(Exercises)
a. In the thread on base-changing modules below, rewrite the paragraph beginning "Stepan Nesterov the answer to your question" as a short list that keeps its main points.
b. Write out the base-changing thread from "What I wanted" to "the other side?", putting "one-dimensional" in place of "1-dimensional".
c. Carry the forum thread on base-changing modules forward with the next reply, picking up after its last message.

(Selected extract)
Stepan Nesterov the answer to your question is "is there an easy way to do this" is "it depends on where your work is going". If you are just making it locally, then make the instance if it's not there using Andrew's hint. If you want it in FLT then it's a bit easier: just import FLT.Hacks.RightActionInstances and open scoped TensorProduct.RightActions to get the action of $A$ on $k'\otimes_kM$ and then use Andrew's suggestion. If you want to get it into mathlib then you either have to battle the diamond mafia, solve a hard problem (analogous to https://github.com/leanprover-community/mathlib4/issues/7152) or do something completely different like e.g. making a new kind of action map or something (again probably not feasible without solving a hard problem) or completely rethinking how actions work in mathlib. I am very unclear about how to proceed.

What I wanted to do is to prove that an absolutely irreducible representation of an abelian group is 1-dimensional. Then I thought then the right generality for this is you take a commutative k-algebra A, and say that an absolutely simple module (not sure if this is the standard terminology) is 1-dimensional. But then I ran into an issue that I don't know how to define this action of a base changed algebra on a base changed module.

Kevin Buzzard (Dec 16 2025 at 16:16):

Just do the base change on the other side?

(Stored records)
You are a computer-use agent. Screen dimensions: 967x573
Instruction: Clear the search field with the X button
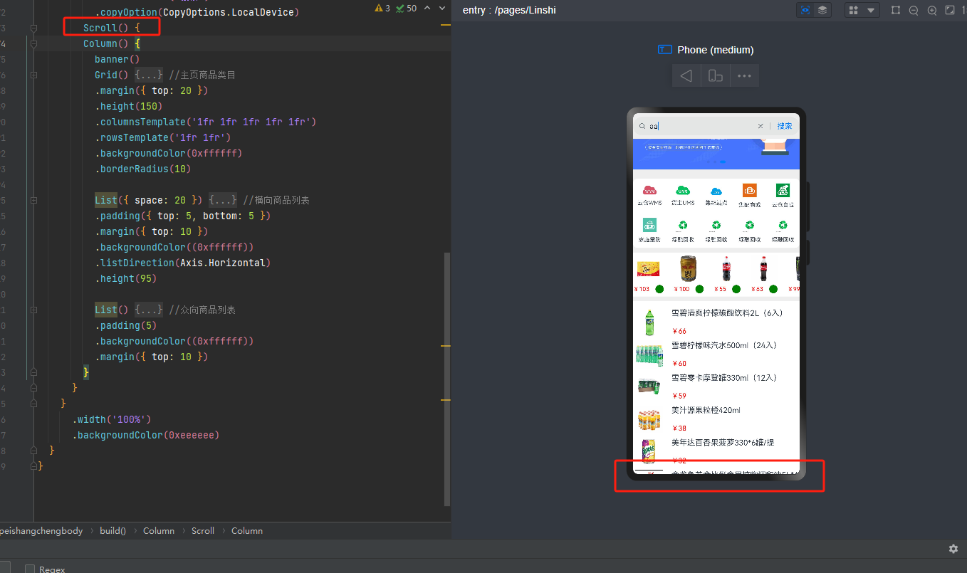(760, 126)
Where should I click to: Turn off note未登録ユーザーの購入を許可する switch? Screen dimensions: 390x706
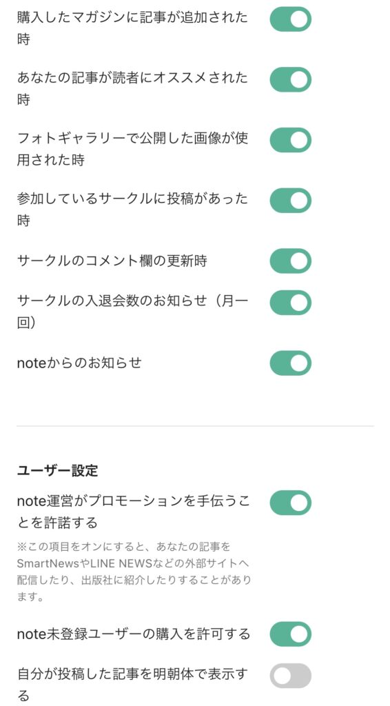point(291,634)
* * *
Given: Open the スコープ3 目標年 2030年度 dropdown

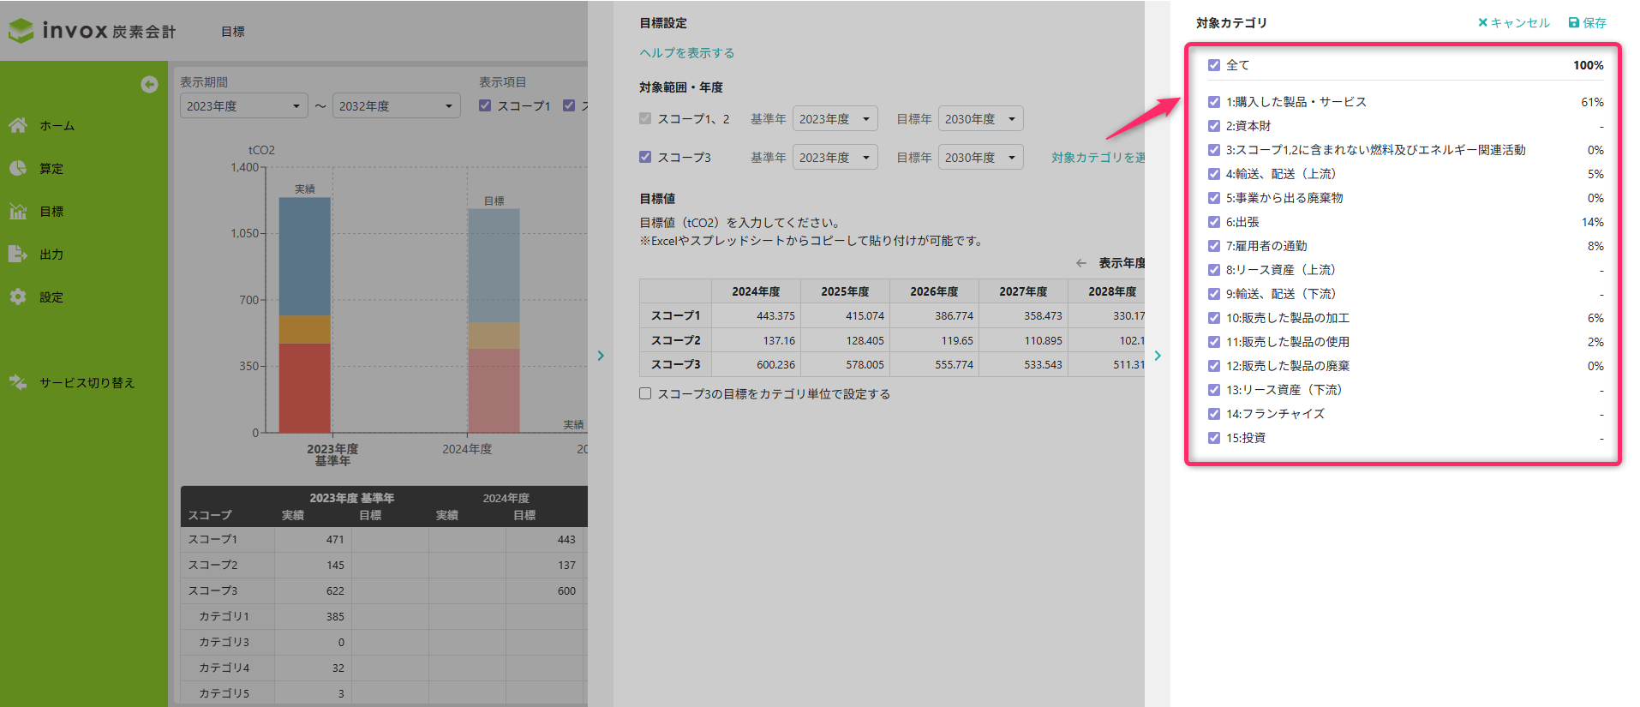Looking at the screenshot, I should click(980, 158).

(Responses by task)
a.
- Whether there is an easy way depends on where the work is going.
- If it is only local, make the instance if it doesn't exist, using Andrew's hint.
- If it is for FLT, it's a bit easier: import FLT.Hacks.RightActionInstances and open scoped TensorProduct.RightActions to get the action of $A$ on $k'\otimes_kM$, then use Andrew's suggestion.
- If it is for mathlib, the choices are:
  - battle the diamond mafia,
  - solve a hard problem (analogous to https://github.com/leanprover-community/mathlib4/issues/7152),
  - do something completely different, such as making a new kind of action map (probably not feasible without solving a hard problem),
  - completely rethink how actions work in mathlib.
- The writer is very unclear about how to proceed.

b.
What I wanted to do is to prove that an absolutely irreducible representation of an abelian group is one-dimensional. Then I thought then the right generality for this is you take a commutative k-algebra A, and say that an absolutely simple module (not sure if this is the standard terminology) is one-dimensional. But then I ran into an issue that I don't know how to define this action of a base changed algebra on a base changed module.

Kevin Buzzard (Dec 16 2025 at 16:16):

Just do the base change on the other side?

c.
Stepan Nesterov (Dec 16 2025 at 16:17):

Like this?

import mathlib

open scoped TensorProduct

variable {k A M : Type*} [CommRing k] [Ring A] [Algebra k A] [AddCommMonoid M]
    [Module A M] [Module k M] [IsScalarTower k A M]
variable {k' : Type*} [CommRing k'] [Algebra k k']

#synth Module (A ⊗[k] k') (M ⊗[k] k')

It still fails

Stepan Nesterov (Dec 16 2025 at 16:21):

But it's true that we do need this result (absolutely irreducible representation of an abelian group is 1-dimensional) in FLT, for example, for proving the main theorem in ModThree.lean. If someone were to try and PR this result into FLT, would you prefer that they do the 'module over the commutative algebra' version, which we don't need for FLT but it's morally correct, or just the group version?

Stepan Nesterov (Dec 16 2025 at 16:22):

Or if mathlib doesn't have a way of base changing modules, does it mean that I should just PR the group version in mathlib, and not worry about the generalization?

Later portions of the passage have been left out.